● **REQUIRED WORK**
Retype, word for word, the line holding "Task: Click bold" and every line below it to the end of the listing. Leave out the pictures.

(Beginning of SUPPLIED MATERIAL)

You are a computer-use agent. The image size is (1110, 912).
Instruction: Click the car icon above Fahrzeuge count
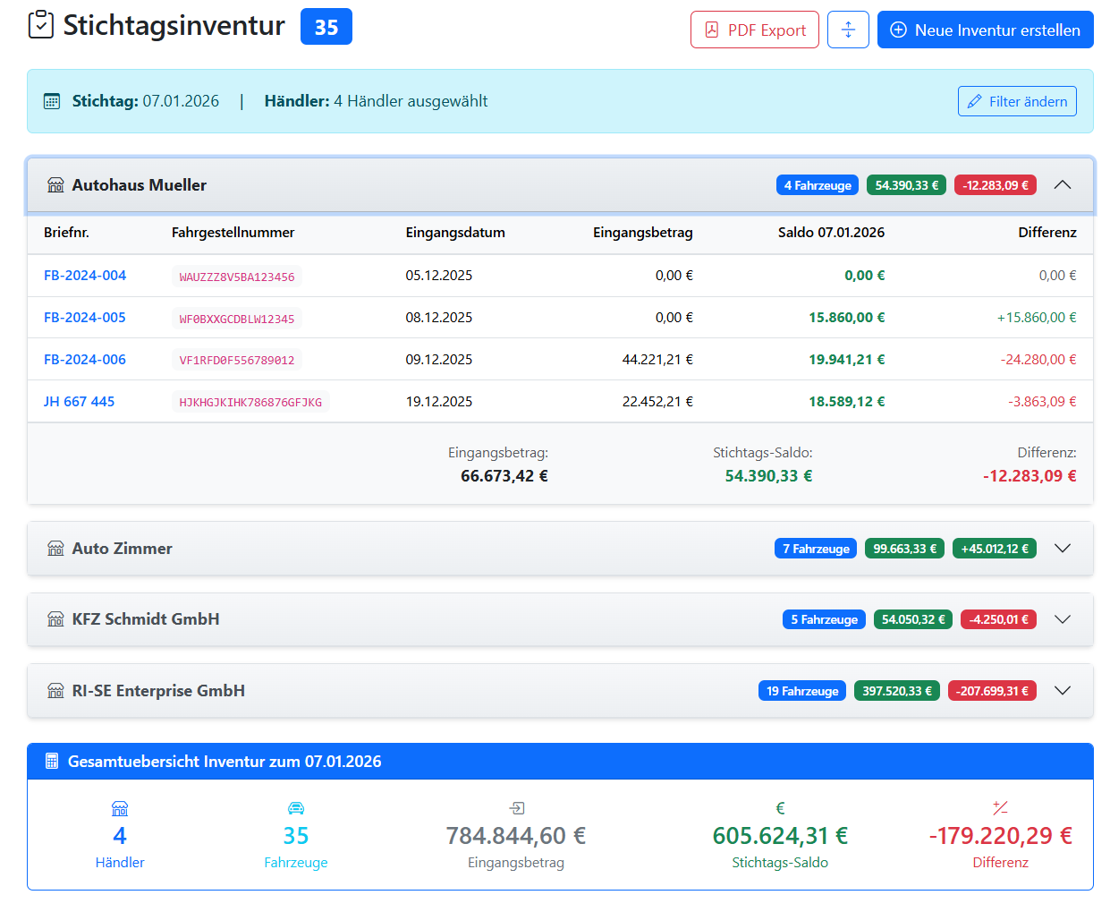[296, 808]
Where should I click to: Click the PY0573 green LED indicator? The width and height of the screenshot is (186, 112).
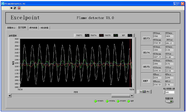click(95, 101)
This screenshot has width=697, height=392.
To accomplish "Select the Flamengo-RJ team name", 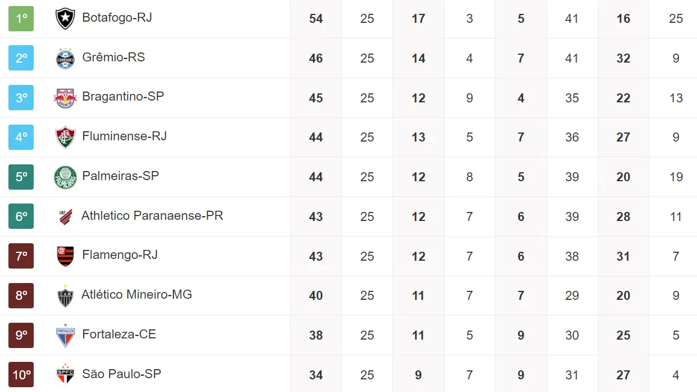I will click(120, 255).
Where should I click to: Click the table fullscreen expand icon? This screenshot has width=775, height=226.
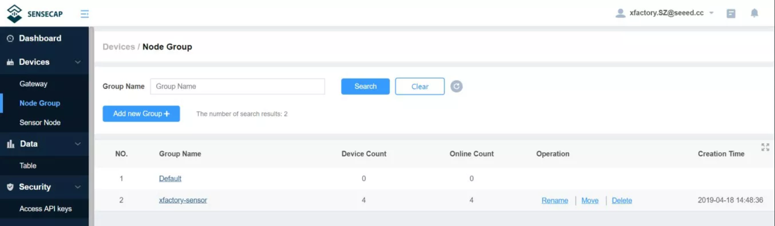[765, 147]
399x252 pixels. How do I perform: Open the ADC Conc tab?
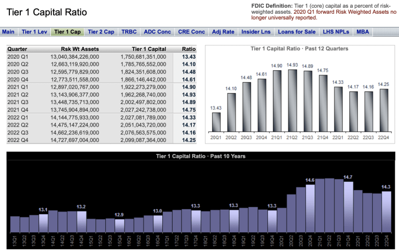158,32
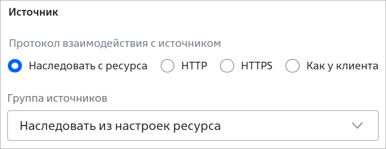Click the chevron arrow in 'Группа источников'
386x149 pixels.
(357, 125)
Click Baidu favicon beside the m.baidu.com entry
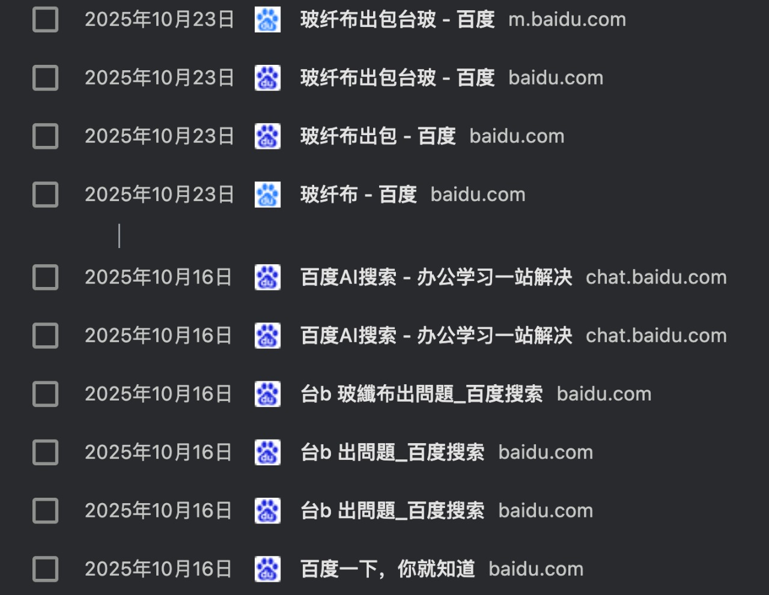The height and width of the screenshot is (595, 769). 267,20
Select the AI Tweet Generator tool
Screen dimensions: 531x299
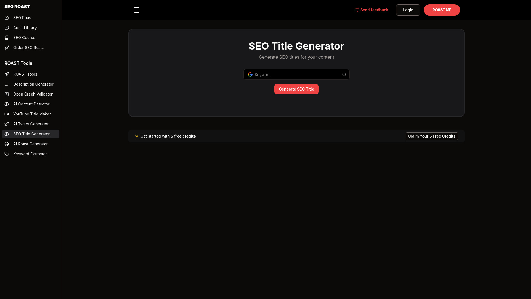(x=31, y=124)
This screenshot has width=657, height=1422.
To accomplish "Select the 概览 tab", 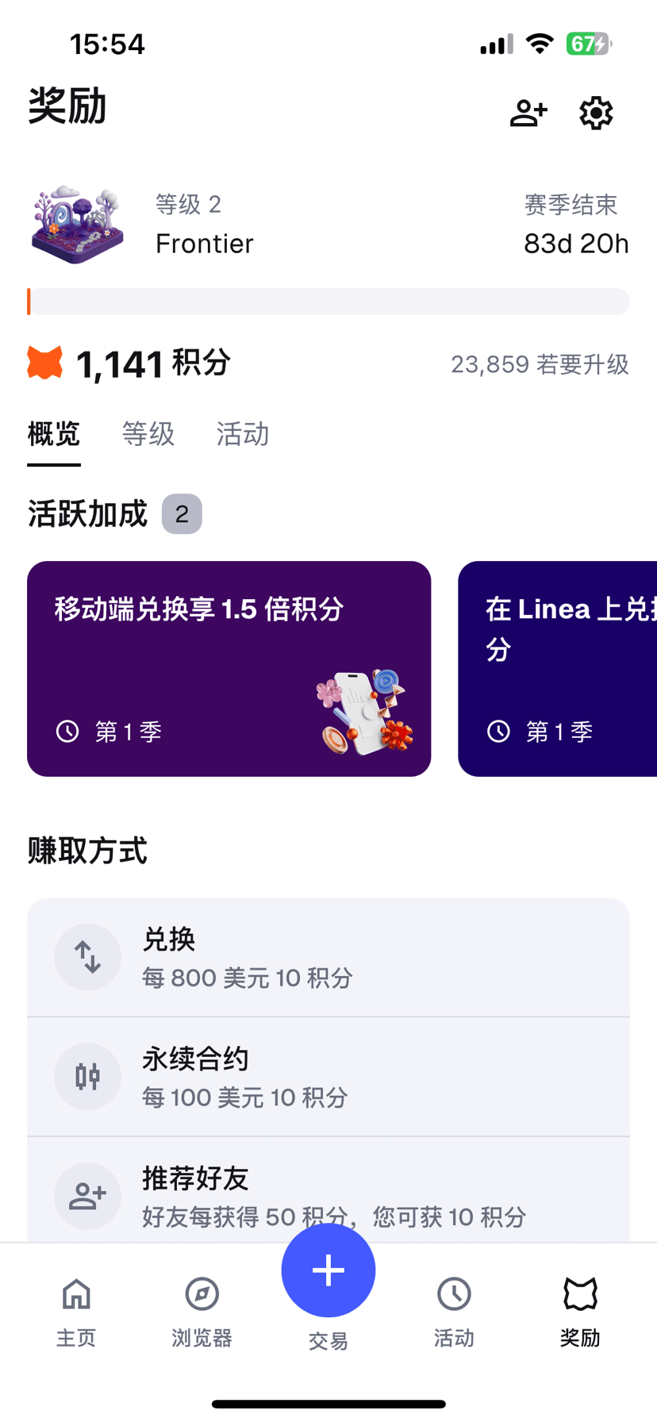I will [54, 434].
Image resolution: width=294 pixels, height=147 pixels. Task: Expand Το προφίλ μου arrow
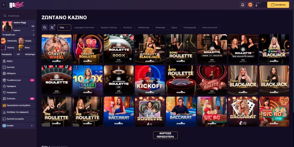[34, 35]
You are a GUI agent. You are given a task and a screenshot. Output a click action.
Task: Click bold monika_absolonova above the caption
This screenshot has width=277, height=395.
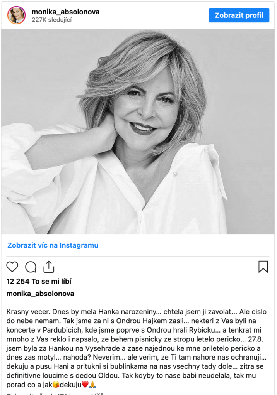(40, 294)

(End of SUPPLIED MATERIAL)

● **RESPONSE FOR THIS EXERCISE**
Task: Click bold monika_absolonova above the caption
This screenshot has width=277, height=395.
(40, 294)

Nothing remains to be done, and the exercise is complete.